Entre los artículos sustraídos se encuentra la batería utilizada para los paneles solares de la instalación —un equipo vital en medio de la crisis energética que azota al país—, además de la mochila del custodio y un candado. Los asaltantes habrían abandonado el lugar a bordo de un automóvil blanco .
El inmueble está situado en la carretera que conduce hacia el puesto de mando del cítrico, cerca de la salida de Torriente .
⚠️ Un antecedente que genera sospechas: el apedreo previo
Días antes del asalto, el mismo local había sido apedreado mientras el propio custodio se encontraba de servicio.
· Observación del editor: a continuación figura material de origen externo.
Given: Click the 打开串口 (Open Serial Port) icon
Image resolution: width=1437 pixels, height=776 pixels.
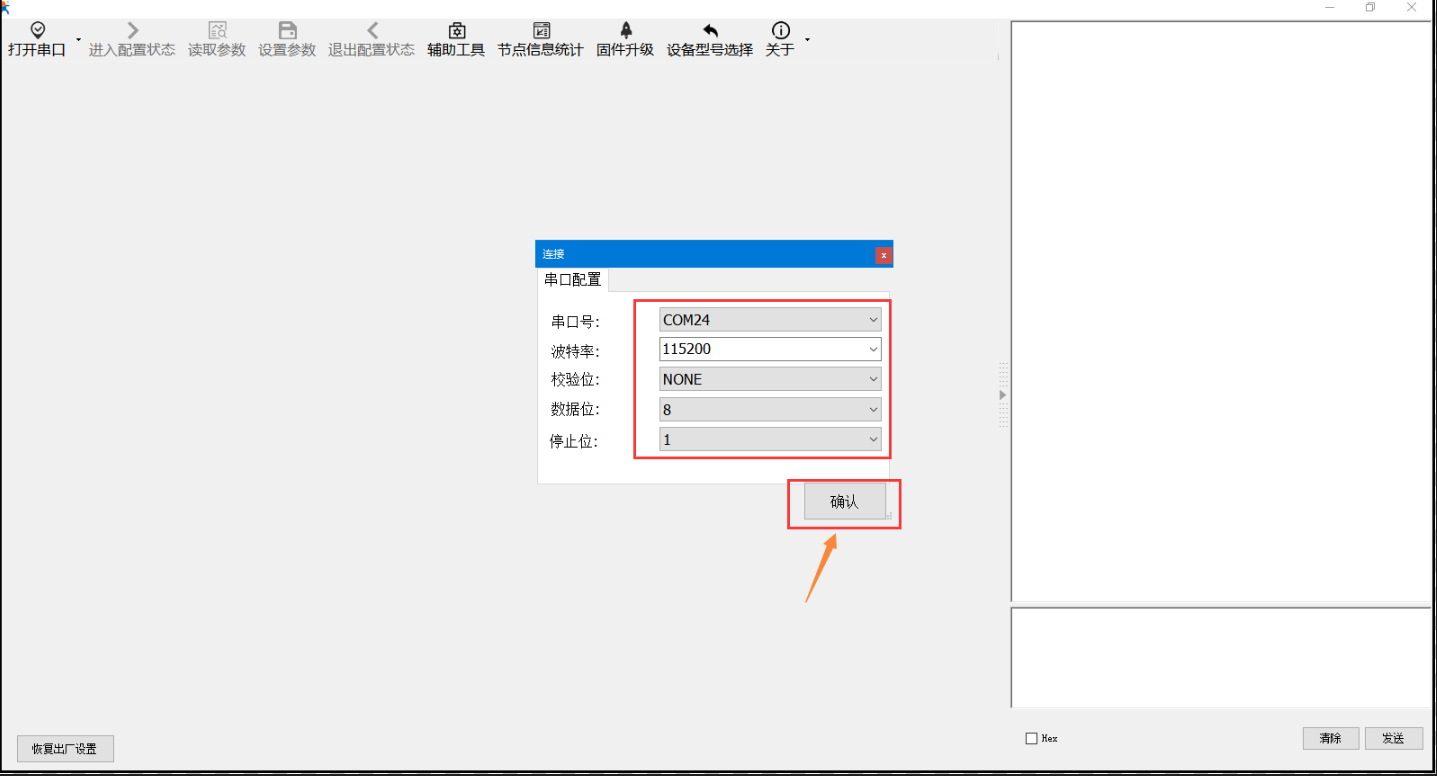Looking at the screenshot, I should click(38, 31).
Este antecedente ha llevado a algunos residentes a sospechar que los responsables podrían haber estado observando previamente el lugar .
La hipótesis de una vigilancia previa no ha sido confirmada por las autoridades, pero el patrón —primero un apedreo, luego un asalto violento con un botín específico— sugiere un grado de planificación que preocupa a la comunidad .
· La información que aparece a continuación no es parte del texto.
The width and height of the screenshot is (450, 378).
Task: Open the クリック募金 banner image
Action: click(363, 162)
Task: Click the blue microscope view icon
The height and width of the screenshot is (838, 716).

La Policía acudió posteriormente al lugar para realizar las primeras diligencias e interrogar a personas relacionadas con el incidente .
📊 El robo de paneles solares: un delito en auge
Este asalto se enmarca en una ola creciente de robos de sistemas fotovoltaicos en toda Cuba. El propio órgano oficial Juventud Rebelde publicó en julio de 2026 un artículo titulado “Un delito en los tejados”, donde reconocía que “el robo de paneles solares se manifiesta como un nuevo modus operandi dentro del catálogo de delitos contra el patrimonio” .
El artículo oficial señala que “detrás de cada panel robado hay un comisor de delito que, al alimentar el mercado informal, se burla de un empeño de años y antepone su ganancia inmediata al bien común”. Y advierte: “Es hora de asumir posturas ejemplarizantes con quienes lucran a costa de la transición energética” .
En Torriente ya se había registrado un incidente similar: desconocidos cortaron los cables que conectaban nueve paneles solares destinados a alimentar la turbina que bombea agua a varios edificios. En aquella ocasión, el sereno fue llevado ante la ley acusado de abandonar su puesto .
⚡ El contexto: ocho apagones generales en 2026
El robo de esta batería ocurre en un momento crítico para el sistema eléctrico cubano. Cuba acaba de restablecer el servicio tras su octavo apagón general del año, ocurrido el 18 de septiembre y que dejó al país sin electricidad durante más de 32 horas .
El jefe de operaciones de la UNE, Lisner Cruz, explicó que la interconexión fue “muy difícil” y que el país no dispone de combustible para la producción termoeléctrica, dependiendo solo de “los bloques térmicos y sistemas de producción con petróleo crudo y gas nacionales”, además de la energía fotovoltaica .
En este contexto, cada panel solar y cada batería robada representa un golpe directo a la capacidad de resistencia de una infraestructura ya al límite.
Nota de LMS reporta: El asalto a la oficina comercial de la Empresa Eléctrica en Torriente es un hecho que combina violencia, planificación y un objetivo claro: robar la batería que garantiza el respaldo energético de una instalación crítica. El custodio herido, el apedreo previo sin respuesta policial y la huida en un auto blanco dibujan el retrato de una banda que opera con impunidad. Mientras tanto, el gobierno reconoce en sus propios medios que el robo de paneles solares es un delito en auge que “golpea de lleno los intentos titánicos de una nación bloqueada por ganar la batalla electroenergética” . La pregunta que queda es: ¿cuántos custodios más tendrán que ser heridos y cuántas baterías más tendrán que desaparecer antes de que alguien haga algo?